The instant record discloses no basis upon which it could be said that the facts adduced by plaintiff were not sufficient to cause great mental distress and suffering. Particularly is this so for the reason that it clearly appears that defendant did not want to live with plaintiff, but only sought to preserve the relationship for certain financial benefits.[4]

Defendant's second contention is that the award of $70 per month alimony was inadequate and unjust. Defendant asserts the court abused its discretion in awarding a sum less than $100 per month.
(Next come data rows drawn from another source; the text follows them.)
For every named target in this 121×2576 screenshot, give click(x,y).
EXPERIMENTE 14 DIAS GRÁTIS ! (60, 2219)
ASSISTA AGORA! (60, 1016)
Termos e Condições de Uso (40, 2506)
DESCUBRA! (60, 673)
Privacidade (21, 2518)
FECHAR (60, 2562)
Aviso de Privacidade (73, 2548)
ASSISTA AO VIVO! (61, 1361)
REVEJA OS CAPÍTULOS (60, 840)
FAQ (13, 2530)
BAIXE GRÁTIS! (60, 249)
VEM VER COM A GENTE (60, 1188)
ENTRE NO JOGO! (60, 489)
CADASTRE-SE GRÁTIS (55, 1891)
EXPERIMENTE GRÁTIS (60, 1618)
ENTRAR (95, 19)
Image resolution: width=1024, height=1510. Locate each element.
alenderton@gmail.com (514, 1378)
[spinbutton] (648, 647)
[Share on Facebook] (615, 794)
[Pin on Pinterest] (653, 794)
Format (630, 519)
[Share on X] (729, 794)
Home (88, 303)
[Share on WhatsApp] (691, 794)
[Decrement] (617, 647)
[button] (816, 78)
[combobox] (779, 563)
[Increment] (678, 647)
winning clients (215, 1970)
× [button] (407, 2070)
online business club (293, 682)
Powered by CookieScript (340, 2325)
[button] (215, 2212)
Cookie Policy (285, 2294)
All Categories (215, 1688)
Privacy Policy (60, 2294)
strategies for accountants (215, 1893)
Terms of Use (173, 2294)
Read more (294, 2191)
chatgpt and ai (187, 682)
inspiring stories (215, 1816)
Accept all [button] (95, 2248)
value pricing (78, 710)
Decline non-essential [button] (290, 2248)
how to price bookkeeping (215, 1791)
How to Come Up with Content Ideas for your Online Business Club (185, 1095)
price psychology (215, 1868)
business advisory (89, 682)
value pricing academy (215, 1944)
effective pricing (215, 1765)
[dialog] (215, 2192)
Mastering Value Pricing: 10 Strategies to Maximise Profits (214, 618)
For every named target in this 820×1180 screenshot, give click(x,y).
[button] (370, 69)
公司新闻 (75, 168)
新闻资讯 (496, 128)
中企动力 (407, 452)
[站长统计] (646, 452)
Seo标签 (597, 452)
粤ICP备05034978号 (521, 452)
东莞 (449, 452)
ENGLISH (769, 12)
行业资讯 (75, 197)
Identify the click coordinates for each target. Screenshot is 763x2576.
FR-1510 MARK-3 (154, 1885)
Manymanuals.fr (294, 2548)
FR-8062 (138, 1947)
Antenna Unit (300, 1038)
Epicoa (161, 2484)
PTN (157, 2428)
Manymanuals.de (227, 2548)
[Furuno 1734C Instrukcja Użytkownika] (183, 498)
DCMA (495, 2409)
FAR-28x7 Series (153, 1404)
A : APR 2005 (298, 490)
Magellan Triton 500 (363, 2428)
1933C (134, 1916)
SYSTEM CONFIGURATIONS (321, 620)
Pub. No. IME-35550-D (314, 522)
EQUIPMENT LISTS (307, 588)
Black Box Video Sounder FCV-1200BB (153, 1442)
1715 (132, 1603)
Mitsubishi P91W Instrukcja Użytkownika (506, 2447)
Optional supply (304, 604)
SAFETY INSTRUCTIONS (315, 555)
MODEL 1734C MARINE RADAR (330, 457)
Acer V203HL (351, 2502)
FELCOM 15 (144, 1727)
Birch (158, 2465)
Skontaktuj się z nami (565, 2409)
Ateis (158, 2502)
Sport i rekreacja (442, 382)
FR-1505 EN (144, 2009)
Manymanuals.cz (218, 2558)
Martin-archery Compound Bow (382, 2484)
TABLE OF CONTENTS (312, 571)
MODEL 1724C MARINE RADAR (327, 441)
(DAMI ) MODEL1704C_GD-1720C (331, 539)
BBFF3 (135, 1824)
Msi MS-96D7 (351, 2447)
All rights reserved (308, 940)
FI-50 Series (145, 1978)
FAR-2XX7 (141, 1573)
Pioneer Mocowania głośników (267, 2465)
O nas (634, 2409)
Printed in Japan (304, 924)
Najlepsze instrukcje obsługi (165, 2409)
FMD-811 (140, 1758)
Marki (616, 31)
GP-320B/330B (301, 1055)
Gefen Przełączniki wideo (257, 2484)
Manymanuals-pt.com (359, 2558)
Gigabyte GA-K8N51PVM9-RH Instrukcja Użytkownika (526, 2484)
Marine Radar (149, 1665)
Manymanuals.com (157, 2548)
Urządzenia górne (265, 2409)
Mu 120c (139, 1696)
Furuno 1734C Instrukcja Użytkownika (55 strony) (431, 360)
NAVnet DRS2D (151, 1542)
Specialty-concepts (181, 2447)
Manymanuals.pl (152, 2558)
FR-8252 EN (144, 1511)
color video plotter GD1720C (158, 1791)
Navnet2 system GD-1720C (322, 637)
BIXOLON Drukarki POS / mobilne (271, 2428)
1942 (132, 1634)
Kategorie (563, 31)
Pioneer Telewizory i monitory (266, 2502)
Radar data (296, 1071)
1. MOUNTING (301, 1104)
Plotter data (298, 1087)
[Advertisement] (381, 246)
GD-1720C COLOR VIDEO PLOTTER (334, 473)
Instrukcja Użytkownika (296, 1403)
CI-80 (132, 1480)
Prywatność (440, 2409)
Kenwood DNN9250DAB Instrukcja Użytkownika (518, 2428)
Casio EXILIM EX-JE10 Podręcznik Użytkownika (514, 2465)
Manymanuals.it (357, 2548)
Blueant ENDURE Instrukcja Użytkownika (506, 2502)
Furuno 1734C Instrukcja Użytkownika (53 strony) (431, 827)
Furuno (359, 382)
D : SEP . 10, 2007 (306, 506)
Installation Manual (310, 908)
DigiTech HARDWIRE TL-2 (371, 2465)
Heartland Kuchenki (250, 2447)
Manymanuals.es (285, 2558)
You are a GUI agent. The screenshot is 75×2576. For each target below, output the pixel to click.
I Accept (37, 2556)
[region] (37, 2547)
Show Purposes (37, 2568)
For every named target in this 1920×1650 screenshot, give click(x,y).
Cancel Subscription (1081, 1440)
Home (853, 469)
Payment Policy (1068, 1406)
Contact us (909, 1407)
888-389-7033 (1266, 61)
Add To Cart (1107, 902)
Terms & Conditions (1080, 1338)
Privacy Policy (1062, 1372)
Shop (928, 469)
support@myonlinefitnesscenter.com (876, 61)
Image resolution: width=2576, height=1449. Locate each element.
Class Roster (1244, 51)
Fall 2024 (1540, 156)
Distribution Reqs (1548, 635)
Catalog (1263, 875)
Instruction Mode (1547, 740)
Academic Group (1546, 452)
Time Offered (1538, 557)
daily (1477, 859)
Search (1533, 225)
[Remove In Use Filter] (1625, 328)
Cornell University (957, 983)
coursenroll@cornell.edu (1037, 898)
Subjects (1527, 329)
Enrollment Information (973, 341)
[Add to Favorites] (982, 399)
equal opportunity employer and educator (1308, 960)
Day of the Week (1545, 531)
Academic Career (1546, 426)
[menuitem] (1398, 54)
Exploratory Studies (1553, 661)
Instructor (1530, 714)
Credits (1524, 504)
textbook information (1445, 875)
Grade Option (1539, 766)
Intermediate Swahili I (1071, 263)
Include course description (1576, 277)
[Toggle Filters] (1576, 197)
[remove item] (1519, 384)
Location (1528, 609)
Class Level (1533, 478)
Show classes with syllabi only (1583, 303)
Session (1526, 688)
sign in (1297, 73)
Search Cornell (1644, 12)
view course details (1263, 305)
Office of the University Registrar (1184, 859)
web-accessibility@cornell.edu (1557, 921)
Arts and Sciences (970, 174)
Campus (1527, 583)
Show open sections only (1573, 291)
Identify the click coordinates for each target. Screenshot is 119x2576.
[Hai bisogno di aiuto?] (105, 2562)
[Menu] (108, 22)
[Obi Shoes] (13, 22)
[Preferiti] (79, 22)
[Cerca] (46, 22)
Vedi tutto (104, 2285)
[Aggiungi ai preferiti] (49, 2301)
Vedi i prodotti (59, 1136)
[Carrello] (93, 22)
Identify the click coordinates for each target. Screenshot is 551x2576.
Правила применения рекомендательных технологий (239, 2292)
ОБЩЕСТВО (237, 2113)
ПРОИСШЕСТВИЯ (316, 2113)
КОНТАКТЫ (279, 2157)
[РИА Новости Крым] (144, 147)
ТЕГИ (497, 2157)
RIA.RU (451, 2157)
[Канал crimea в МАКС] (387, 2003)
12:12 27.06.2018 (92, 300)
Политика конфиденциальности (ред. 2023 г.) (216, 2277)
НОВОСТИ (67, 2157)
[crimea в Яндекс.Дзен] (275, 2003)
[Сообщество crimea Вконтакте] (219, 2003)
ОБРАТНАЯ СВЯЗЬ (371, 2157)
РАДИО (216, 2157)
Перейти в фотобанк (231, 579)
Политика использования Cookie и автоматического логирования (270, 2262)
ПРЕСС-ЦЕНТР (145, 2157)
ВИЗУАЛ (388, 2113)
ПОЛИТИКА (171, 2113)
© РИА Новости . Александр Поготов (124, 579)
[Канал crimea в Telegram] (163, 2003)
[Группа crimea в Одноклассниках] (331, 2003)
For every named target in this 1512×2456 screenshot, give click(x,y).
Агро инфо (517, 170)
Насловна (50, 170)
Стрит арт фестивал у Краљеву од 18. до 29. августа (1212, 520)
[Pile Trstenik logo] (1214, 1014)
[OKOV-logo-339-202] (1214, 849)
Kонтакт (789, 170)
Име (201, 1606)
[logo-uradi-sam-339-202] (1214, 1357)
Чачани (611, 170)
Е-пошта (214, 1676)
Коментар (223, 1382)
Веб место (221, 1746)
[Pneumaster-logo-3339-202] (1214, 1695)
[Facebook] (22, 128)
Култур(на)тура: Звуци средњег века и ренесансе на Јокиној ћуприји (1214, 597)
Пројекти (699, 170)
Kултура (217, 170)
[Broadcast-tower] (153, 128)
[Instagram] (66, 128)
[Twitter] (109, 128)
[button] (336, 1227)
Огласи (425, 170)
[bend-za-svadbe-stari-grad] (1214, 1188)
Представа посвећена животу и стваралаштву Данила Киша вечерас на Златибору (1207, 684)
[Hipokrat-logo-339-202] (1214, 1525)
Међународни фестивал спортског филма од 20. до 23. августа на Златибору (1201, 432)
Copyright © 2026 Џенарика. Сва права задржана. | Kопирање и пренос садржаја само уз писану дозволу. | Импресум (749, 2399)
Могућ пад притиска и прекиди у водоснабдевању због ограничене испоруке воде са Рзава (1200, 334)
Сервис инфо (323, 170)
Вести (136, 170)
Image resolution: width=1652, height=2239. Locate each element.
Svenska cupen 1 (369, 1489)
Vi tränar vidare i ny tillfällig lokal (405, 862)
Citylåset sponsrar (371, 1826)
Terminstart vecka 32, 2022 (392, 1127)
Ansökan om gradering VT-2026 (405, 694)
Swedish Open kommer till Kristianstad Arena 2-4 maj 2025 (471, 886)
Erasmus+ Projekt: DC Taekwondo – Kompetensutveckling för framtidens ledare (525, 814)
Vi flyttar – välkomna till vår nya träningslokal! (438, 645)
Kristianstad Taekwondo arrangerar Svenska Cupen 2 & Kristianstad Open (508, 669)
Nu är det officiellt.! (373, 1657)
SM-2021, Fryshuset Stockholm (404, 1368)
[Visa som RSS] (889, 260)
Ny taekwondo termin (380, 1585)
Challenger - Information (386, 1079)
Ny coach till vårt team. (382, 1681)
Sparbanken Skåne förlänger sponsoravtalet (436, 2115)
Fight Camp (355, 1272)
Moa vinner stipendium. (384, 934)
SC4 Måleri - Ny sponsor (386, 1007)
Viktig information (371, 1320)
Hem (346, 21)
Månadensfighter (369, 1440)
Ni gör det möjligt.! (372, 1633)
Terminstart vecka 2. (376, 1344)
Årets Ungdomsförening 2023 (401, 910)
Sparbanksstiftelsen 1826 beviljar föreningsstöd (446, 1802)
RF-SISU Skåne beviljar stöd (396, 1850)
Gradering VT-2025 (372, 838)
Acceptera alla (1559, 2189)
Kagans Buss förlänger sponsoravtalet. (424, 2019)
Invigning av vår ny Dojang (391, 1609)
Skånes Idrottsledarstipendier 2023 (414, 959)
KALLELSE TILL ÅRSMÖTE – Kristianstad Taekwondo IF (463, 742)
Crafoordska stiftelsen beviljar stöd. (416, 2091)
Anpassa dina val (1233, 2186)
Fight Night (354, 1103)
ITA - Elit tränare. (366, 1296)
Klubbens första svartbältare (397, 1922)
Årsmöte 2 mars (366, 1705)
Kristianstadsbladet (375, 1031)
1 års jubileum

In a divorce action, the trial court has considerable latitude of discretion in adjusting financial and property interests. The burden is upon the appellant to prove that there was a misunderstanding or misapplication *493 of the law resulting in substantial and prejudicial error; or that the evidence clearly preponderates against the findings as made; or a serious inequity has resulted as to manifest a clear abuse of discretion.[5]

It should be noted that defendant was awarded the benefit and use of virtually all the property accumulated by the parties during their marriage. Plaintiff was required to procure and pay all premiums on a health insurance policy for defendant's benefit. The purpose of the alimony was to defray the costs of the medication required each month by defendant. The evidence was that the cost of the medication was approximately $70 per month, and the court amended its original findings from $30 to $70 per month, to so provide; and entered its decree for the latter amount.

The record discloses no lack of evidence to sustain the divorce, nor an abuse of discretion in the award of alimony. The judgment of the trial court is affirmed. No costs awarded.

HENRIOD, C.J., and ELLETT and TUCKETT, JJ., concur.

CROCKETT, J., does not participate herein.


[1] 66 Utah 580, 245 P. 335 (1926).

[2] 48 Utah 200, 158 P. 781.

[3] Stevenson v. Stevenson, 13 Utah 2d 153, 154, 369 P.2d 923 (1962); Curry v. Curry, 7 Utah 2d 198, 201, 321 P.2d 939 (1958).

[4] Ghost v. Ghost, 26 Utah 2d 398, 490 P.2d 339 (1971).

[5] Mitchell v. Mitchell (Utah), 527 P.2d 1359 (1974).